## [What the task requires]
Rescale the lines between the one holding "Viewport: 1290px width, 924px" and the one holding "pyautogui.click(x=682, y=328)", inclusive: give them again with the requests unchanged and every coordinate in the answers multiplied by 1.75, rounded to a whole number with halves going up.

## [Lines for finding described items]
+-------+

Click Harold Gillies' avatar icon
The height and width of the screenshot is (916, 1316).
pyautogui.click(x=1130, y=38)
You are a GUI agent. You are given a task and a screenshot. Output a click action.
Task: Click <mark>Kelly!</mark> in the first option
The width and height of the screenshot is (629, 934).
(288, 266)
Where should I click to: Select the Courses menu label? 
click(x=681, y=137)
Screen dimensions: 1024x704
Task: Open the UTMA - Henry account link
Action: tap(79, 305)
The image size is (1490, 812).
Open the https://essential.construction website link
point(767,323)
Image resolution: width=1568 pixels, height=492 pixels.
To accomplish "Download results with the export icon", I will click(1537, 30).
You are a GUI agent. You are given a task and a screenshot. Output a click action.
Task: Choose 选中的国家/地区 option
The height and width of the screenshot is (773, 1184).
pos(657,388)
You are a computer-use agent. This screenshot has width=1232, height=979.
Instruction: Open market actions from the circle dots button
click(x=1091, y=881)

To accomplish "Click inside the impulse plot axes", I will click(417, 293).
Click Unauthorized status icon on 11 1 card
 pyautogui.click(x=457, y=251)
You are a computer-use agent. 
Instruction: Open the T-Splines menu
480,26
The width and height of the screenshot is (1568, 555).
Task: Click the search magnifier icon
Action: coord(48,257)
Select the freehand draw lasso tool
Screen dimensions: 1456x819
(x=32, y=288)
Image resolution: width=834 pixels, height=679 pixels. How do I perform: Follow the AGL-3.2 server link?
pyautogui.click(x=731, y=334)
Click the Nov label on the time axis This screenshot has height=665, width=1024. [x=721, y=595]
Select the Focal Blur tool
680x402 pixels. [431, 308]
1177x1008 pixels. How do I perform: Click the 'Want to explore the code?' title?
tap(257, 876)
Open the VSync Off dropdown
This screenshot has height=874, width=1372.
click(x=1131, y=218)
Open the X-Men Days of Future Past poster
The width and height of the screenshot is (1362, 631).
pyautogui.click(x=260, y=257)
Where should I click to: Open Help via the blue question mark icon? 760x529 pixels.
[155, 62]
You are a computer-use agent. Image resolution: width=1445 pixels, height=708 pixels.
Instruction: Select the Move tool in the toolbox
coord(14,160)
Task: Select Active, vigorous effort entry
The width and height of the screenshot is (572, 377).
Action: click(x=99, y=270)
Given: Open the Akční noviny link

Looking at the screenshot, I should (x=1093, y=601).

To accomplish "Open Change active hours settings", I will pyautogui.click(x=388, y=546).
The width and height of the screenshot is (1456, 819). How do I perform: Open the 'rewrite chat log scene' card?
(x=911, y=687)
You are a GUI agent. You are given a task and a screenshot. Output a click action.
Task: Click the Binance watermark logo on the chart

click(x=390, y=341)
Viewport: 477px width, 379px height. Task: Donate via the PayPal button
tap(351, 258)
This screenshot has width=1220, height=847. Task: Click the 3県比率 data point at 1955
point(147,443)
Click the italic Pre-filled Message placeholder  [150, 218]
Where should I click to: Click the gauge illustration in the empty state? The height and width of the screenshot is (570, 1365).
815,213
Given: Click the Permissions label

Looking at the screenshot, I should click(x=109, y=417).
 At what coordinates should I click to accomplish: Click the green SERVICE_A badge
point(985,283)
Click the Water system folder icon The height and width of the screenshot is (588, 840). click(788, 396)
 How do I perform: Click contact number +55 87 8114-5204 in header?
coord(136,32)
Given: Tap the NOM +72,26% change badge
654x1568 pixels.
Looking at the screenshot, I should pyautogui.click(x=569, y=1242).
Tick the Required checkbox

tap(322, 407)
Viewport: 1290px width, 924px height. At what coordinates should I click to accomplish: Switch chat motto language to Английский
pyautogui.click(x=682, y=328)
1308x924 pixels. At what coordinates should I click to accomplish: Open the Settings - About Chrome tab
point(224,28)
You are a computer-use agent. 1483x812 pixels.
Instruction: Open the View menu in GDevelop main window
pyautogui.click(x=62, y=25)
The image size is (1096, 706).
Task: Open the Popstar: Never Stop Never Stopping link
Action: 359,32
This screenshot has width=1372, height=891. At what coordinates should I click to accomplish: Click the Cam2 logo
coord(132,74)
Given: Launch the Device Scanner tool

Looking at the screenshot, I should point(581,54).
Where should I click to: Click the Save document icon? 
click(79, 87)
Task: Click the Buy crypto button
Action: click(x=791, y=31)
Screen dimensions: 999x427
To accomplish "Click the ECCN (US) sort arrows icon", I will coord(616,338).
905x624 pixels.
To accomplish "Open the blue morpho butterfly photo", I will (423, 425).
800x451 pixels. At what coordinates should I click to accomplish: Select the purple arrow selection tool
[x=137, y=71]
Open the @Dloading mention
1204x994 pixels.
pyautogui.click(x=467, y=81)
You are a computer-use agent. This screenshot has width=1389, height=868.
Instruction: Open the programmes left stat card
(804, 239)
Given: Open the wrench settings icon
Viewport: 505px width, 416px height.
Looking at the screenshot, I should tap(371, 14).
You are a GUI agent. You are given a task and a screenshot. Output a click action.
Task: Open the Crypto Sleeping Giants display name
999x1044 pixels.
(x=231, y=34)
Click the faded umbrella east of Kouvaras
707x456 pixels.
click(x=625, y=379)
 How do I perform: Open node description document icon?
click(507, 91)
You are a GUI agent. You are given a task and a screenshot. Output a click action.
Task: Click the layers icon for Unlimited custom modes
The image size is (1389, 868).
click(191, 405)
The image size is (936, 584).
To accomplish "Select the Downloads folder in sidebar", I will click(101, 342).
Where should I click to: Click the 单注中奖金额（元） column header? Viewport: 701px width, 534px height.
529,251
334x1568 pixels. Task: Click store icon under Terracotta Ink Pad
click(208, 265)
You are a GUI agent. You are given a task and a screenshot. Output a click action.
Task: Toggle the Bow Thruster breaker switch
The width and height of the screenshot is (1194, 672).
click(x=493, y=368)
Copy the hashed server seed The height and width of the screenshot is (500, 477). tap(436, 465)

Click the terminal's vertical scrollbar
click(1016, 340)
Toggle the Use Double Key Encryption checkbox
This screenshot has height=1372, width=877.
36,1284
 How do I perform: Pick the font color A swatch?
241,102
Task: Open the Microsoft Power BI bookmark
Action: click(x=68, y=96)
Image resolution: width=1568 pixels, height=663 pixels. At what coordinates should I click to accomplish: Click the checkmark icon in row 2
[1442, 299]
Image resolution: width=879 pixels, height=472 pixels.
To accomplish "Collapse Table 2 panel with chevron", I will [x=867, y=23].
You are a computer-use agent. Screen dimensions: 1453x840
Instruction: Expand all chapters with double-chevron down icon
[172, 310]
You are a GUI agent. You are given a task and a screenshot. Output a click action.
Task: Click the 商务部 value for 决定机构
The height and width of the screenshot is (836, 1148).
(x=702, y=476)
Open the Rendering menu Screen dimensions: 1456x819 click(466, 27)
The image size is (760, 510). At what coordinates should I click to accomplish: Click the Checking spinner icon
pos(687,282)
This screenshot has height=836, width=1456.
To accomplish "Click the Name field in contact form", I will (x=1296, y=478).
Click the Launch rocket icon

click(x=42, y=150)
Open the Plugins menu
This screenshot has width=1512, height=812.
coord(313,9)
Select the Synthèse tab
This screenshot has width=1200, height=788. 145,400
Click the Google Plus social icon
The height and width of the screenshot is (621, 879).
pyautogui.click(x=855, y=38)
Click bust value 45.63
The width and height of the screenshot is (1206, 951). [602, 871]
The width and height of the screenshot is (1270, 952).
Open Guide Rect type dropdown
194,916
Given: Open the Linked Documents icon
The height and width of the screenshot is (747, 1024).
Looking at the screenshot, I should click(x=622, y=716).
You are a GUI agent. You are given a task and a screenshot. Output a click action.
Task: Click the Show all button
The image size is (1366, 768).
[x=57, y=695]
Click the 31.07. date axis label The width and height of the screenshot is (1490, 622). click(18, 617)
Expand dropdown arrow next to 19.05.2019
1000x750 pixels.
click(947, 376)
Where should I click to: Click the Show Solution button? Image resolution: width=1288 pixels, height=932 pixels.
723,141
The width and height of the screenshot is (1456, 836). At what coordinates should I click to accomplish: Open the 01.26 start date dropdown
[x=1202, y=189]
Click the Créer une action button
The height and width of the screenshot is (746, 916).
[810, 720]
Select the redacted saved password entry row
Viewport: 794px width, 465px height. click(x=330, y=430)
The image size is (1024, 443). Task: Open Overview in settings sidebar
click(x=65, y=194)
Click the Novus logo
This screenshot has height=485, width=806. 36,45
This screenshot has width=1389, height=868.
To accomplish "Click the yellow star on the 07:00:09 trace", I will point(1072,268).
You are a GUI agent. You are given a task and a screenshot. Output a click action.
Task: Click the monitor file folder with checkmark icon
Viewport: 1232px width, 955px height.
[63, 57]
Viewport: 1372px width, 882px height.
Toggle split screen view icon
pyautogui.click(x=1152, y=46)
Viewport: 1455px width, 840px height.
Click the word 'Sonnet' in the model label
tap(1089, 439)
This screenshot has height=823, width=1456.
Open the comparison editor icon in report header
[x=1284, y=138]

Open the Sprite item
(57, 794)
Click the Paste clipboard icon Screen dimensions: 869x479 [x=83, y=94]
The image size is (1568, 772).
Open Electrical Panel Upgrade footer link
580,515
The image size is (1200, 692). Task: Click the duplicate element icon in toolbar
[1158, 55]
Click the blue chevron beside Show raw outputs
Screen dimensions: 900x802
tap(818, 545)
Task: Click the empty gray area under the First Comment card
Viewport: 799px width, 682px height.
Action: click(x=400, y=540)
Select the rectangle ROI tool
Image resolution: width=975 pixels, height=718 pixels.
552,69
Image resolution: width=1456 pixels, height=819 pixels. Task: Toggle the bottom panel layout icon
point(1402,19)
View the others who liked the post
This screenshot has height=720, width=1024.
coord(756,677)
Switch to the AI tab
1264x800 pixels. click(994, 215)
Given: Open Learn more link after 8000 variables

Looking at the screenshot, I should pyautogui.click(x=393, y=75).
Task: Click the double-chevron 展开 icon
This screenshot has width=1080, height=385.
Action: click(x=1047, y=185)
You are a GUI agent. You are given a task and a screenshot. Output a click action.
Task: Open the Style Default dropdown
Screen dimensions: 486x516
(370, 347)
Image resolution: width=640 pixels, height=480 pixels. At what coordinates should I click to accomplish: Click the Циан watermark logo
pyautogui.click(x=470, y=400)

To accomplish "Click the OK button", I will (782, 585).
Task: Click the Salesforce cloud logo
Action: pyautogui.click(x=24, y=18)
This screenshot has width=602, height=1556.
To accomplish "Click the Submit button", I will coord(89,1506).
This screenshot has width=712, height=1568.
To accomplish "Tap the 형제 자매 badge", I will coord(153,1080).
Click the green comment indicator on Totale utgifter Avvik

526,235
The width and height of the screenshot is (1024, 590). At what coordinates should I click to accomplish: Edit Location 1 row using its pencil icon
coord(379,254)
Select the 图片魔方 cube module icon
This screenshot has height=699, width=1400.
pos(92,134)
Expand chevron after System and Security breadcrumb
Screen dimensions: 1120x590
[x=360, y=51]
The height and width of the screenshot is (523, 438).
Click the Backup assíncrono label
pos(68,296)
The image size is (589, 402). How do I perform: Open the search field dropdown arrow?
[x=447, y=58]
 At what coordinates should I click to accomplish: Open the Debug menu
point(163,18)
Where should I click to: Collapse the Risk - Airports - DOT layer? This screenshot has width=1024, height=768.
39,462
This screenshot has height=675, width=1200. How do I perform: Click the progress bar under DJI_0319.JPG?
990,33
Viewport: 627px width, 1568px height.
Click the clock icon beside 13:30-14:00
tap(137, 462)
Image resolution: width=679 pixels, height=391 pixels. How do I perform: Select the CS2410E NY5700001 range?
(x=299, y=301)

+-------+

## [Response to the task]
Viewport: 1290px width, 924px height. At what coordinates should I click to accomplish: Switch chat motto language to Английский
pyautogui.click(x=1194, y=574)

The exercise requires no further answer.